Dr. Laurie Gottlieb

PHOTO: OWEN EGAN

Nursing a better understanding about health

BRONWYN CHESTER | As Laurie Gottlieb, director of McGill's School of Nursing, noted in her editorial: "The year 1969 is associated with the landing of a man on the moon. Few will recall that in the same year, the first Canadian scholarly nursing journal was founded... A much less seismic event than the moon landing, the launching of Nursing Papers, now known as the Canadian Journal of Nursing Research, was nonetheless a milestone in the evolution of academic nursing in Canada."

Much less seismic, perhaps, in terms of one-shot dramatic value. But one could argue that the advancements in nursing research, education and care, documented, debated and promoted by the CJNR over the past 30 years have been far more of a "giant step for mankind" than putting a man on the moon.

Little known and little understood by the public, nursing research is what creates a base of knowledge for the discipline and the profession. "And we need knowledgeable nurses," says Gottlieb emphatically.

"Nursing research deals with peoples' responses during health and illness, it deals with the continuum of care, prevention and health promotion," says the editor of the CJNR, emphasizing that "responses" include the psychic, cultural and social as much as the physical.

When a patient with cancer, for instance, has to decide between chemo or radiotherapy, "it's the nurses who will help people decide on which according to a person's situation and beliefs as well as their physical state." Anthropology, sociology and psychology all come into it, says Gottlieb, as well as the nurse's own sensitivity.

Compared to medical research, which frequently involves a laboratory, nursing research uses the whole clinical area as its research lab, says Gottlieb.
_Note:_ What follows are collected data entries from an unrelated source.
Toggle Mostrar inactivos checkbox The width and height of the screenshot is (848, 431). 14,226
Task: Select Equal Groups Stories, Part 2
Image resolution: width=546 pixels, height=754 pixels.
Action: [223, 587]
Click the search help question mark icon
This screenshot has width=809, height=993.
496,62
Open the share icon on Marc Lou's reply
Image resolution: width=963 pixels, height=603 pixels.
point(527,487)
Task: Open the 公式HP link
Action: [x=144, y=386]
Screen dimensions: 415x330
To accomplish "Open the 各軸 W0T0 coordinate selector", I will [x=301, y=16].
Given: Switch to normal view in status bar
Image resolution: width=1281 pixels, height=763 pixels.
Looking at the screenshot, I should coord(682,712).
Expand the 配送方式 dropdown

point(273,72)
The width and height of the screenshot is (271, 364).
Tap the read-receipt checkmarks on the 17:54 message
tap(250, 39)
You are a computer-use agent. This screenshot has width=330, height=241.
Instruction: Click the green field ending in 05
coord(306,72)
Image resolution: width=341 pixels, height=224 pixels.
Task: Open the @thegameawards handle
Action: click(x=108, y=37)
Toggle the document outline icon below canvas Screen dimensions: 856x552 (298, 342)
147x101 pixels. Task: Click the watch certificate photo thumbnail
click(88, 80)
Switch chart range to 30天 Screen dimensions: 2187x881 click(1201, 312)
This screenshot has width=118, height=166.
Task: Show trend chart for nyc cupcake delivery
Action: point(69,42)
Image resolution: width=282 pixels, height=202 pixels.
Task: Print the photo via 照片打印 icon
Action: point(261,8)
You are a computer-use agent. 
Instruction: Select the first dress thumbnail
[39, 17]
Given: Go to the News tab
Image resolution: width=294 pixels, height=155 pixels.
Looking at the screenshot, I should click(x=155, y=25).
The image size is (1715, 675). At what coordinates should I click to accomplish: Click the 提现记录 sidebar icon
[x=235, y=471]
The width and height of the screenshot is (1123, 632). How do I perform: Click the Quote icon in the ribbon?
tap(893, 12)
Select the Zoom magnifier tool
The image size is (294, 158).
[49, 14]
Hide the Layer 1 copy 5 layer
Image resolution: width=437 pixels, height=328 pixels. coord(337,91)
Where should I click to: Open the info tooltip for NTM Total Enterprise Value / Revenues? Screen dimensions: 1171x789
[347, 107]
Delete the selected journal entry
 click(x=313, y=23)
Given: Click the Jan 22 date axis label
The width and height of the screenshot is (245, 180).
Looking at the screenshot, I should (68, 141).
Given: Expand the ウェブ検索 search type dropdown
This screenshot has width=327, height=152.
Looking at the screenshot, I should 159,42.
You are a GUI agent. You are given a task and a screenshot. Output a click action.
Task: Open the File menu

If, for instance, the area is palliative care, "you need to understand the process of dying if you are going to help someone die," says Gottlieb, citing the all-too-common situation of people who are ready to die but won't because their families have not yet let go.

If the area is premature infants, it's important to understand the short -- and long-term effects of pain and sensory stimulation, she continues, for this will affect how the babies are treated by nurses.

Or, in the case of community nursing, it might be important, for instance, to understand why some poor women manage to give up smoking while others can't; the expectations of the health care system as they vary from one cultural group to another; and different attitudes toward breastfeeding.

The results of nursing research affect not only how nurses do their work but how health policy is formulated, especially in these days of health reforms, says Gottlieb. She adds that it's the nurses who experience first hand their patients' reactions to their states of health and to the treatment or changes proposed for their care.

Gottlieb took over the reins of the CJNR in 1993 when she succeeded Mary Ellen Jeans as the journal's editor. One of Gottlieb's innovations has been "focus issues."

Recent "focus issues" have examined the impact of chronic diseases on patients' lives, gerontology, loss and bereavement and young families. Each issue has its own senior scholar as guest editor, chosen from the CJNR's 15 section editors, who come from universities across the country as well as the University of Washington.

Gottlieb is immensely proud of the journal she produces in collaboration with associate editors Mary Grossman of McGill and Lise Talbot from the Université de Montréal and managing editor Joanna Toti.

Boasting a subscription rate of 650, which includes nursing libraries throughout North America as well as some in Europe, and an operation that runs in the black (with a little help from the Social Sciences and Humanities Research Council), Gottlieb proclaims: "I run a small business here."

The number of nursing journals has burgeoned since the late Moyra Allen, a McGill nursing professor and one of Canada's first PhD-holding nurses, created Nursing Papers as a forum for "scholarly debate about the issues that would shape the discipline and the profession." The CJNR remains the first refereed nursing journal in the country and is the only one published by a university rather than a publishing house.

Under her editorship, 1969 to 1984, Allen began to solicit articles in French and by 1975, the journal bore the title Nursing Papers/Perspectives en Nursing. Most subjects covered concerned nursing education -- not surprising, writes Gottlieb, given the number of schools of nursing either setting up or expanding their graduate programs during that period.

By 1980, writes Gottlieb, "clinical research was now the focus." In part, this was due to the growing number of nurses doing their PhDs. Under Jeans's editorship the journal changed its name and expanded its board of editors. In what is a certain closing of a circle, McGill's first doctoral graduate in nursing, Francine Ducharme (PhD 90), now at the Université de Montréal, was one of the people who chose the articles for a recent retrospective issue.

As for the future, Gottlieb can only see the journal getting bigger, as more nurses graduate with their doctorates, and more widely read, as the demand increases for nursing to be an "evidence-based" practice.

An on-line version, in the planning stages, will also add to the international readership. Furthermore, she says, because of nursing's multidisciplinary and holistic nature, the journal is gaining popularity among researchers in the social as well as biological and medical sciences. Hence its being indexed not only in health and medicine abstracts but in Canadian Business & Current Affairs, Sociological Abstracts and Social Planning/Policy and Development Abstracts.